In this study, novel dense and supported mixed matrix membranes based on biopolymer sodium alginate modified by fullerenol were developed. Two types of SA and SA–fullerenol membranes were prepared: untreated (without additional treatment) and cross-linked by CaCl₂.

For the untreated fullerenol-modified membranes, the formation of the hydrogen bonds between fullerenol and SA was found by FTIR spectroscopy. For the 1.25 wt % CaCl₂ water solution cross-linked SA and SA–fullerenol (5%) membranes, the organization of polymer chains in the “egg box” structure was demonstrated by NMR and FTIR. Moreover, the introduction of 5 wt % fullerenol in the SA matrix was found to decrease the cross-linking effect of CaCl₂ and reduce the linked polymer blocks in the SA-5^CaCl2 membrane.

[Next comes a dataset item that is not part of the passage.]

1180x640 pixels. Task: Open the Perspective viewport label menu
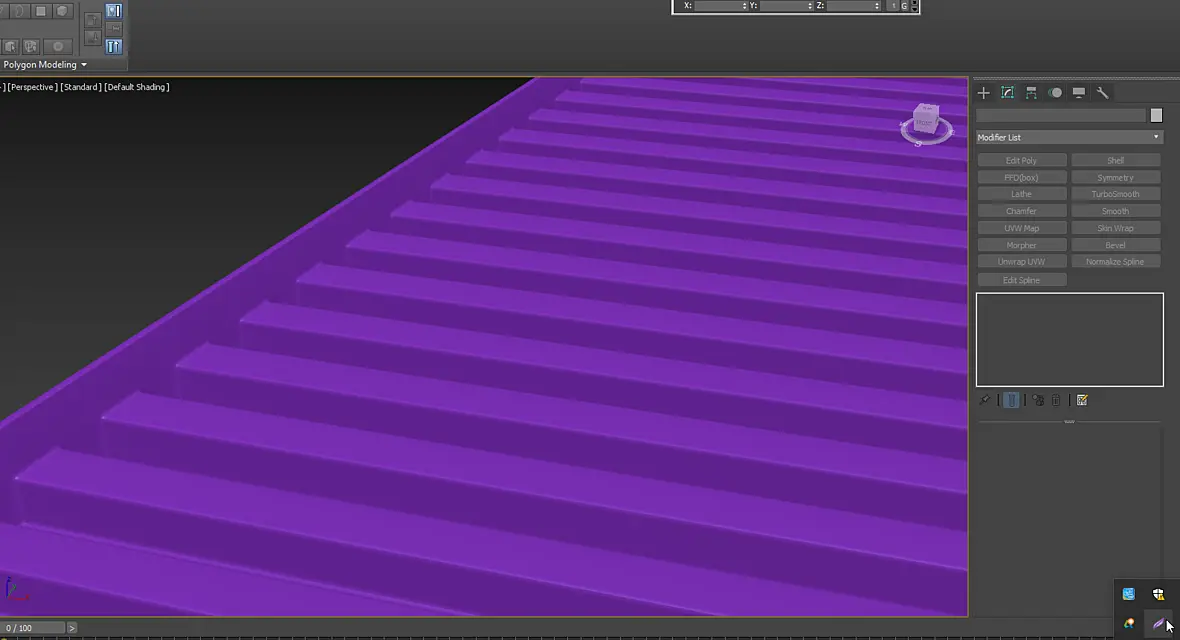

The modification of the SA matrix by fullerenol greatly enhanced the surface roughness confirmed by SEM and AFM. This effect was more pronounced for the cross-linked SA and SA–fullerenol (5%) membranes. It was also demonstrated that the use of the cross-linking method ensured the stability of the SA and SA–fullerenol (5%) membranes in pure water, which was confirmed by the sorption experiments. The strong cross-linking effect and a more rigid structure of the developed cross-linked membranes were confirmed by TGA data when compared to the untreated membranes.

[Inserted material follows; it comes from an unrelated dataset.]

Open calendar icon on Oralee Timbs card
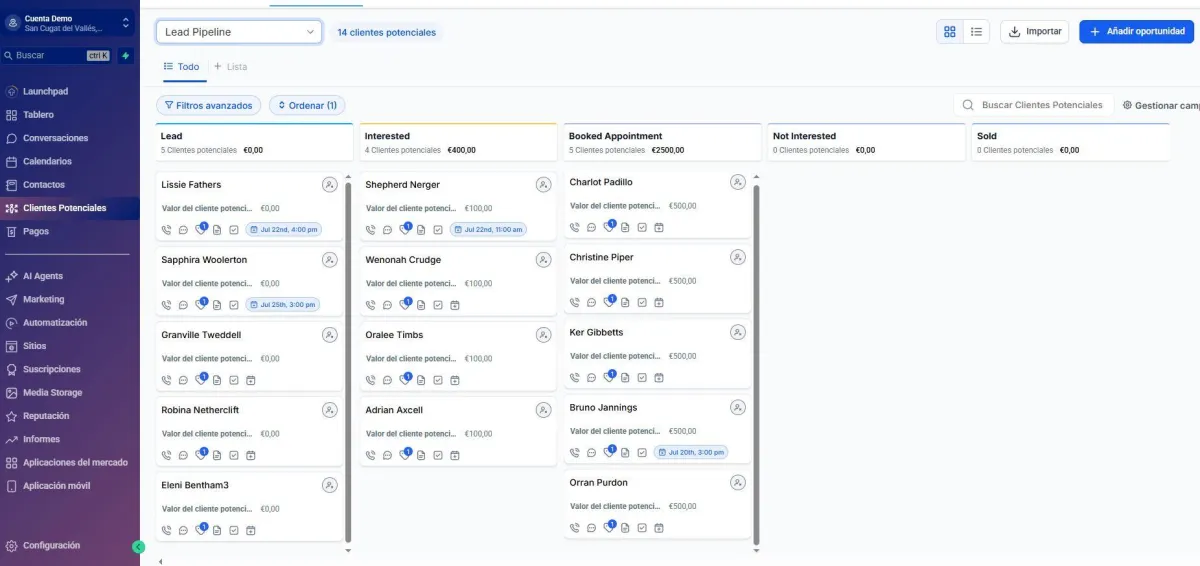pos(455,380)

Transport properties of developed membranes were evaluated in the pervaporation dehydration of isopropanol. For the untreated dense membranes, it was shown that in the pervaporation separation of the azeotropic water (12 wt %)–isopropanol (88 wt %) mixture, the SA membrane modified by 5 wt % fullerenol (SA-5) possessed the highest permeation flux due to the structuring of SA membrane, as confirmed by the NMR data. The cross-linking with CaCl₂ of SA-0 and SA-5 membranes allows for the application of these membranes in pervaporation for the separation of water–isopropanol mixtures in a wide concentration range (12–90 wt % water) including for pure water penetration. The modified cross-linked dense SA-5^CaCl2 membrane exhibited the best transport characteristics (higher stability, permeation flux, and selectivity) compared to the untreated SA-5 membrane due to the significant structural changes caused by the introduction of fullerenol into the SA matrix, which acted as the modifier and cross-linker agent with simultaneous application of CaCl₂.

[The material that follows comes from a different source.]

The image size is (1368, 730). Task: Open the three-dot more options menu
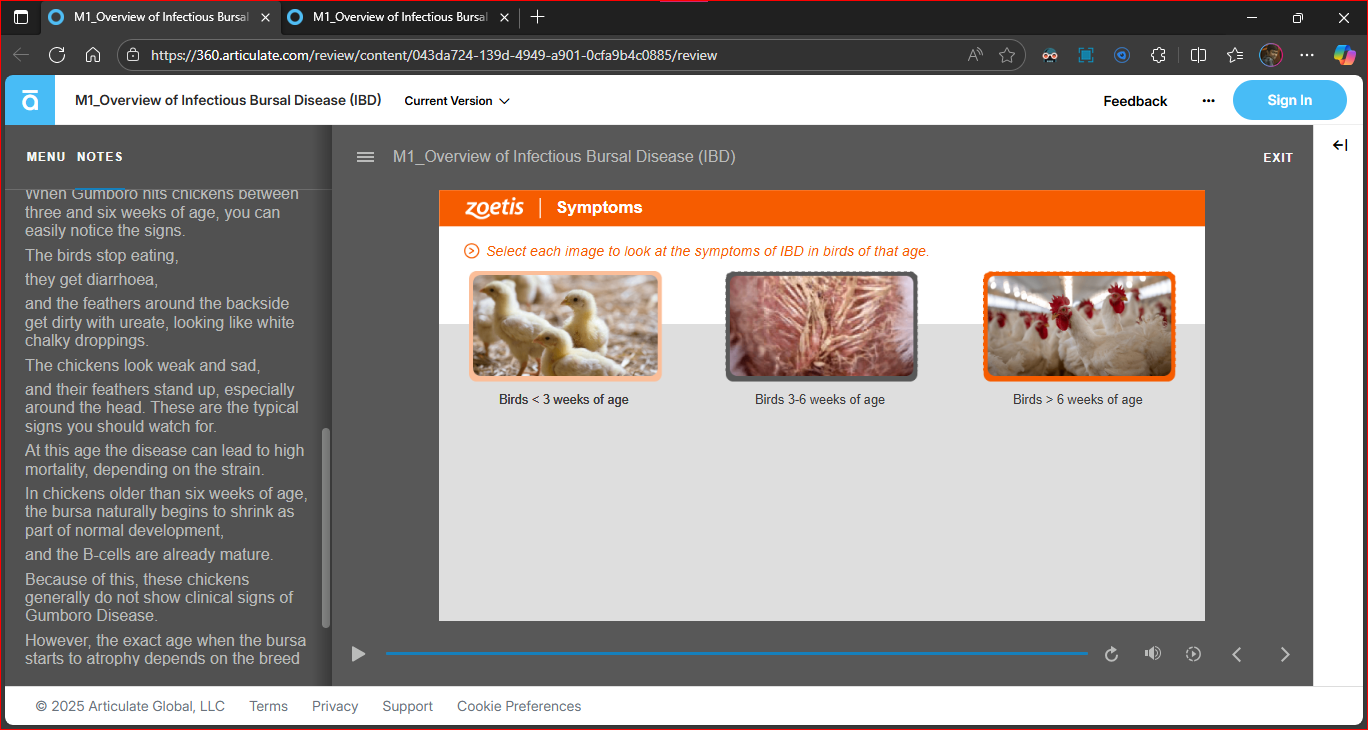click(x=1208, y=101)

To increase the performance of the best modified dense cross-linked SA-5^CaCl2 membrane for pervaporation dehydration of isopropanol, the novel cross-linked supported membrane consisting of top thin dense selective layer based on SA-fullerenol (5%) composite deposited on a PAN substrate (SA-5/PAN^CaCl2) was developed. It was shown that the modified supported SA-5/PAN^CaCl2 membrane was superior in permeation flux ~23 times to the commercial PERVAP™ 1201 membrane (intended for dehydration up to 80 wt.% water) with the same level of selectivity in the pervaporation separation of an azeotropic isopropanol–water (88/12 wt %) mixture. Thus, the SA-5/PAN^CaCl2 membrane is promising for use in industrial processes of dehydration.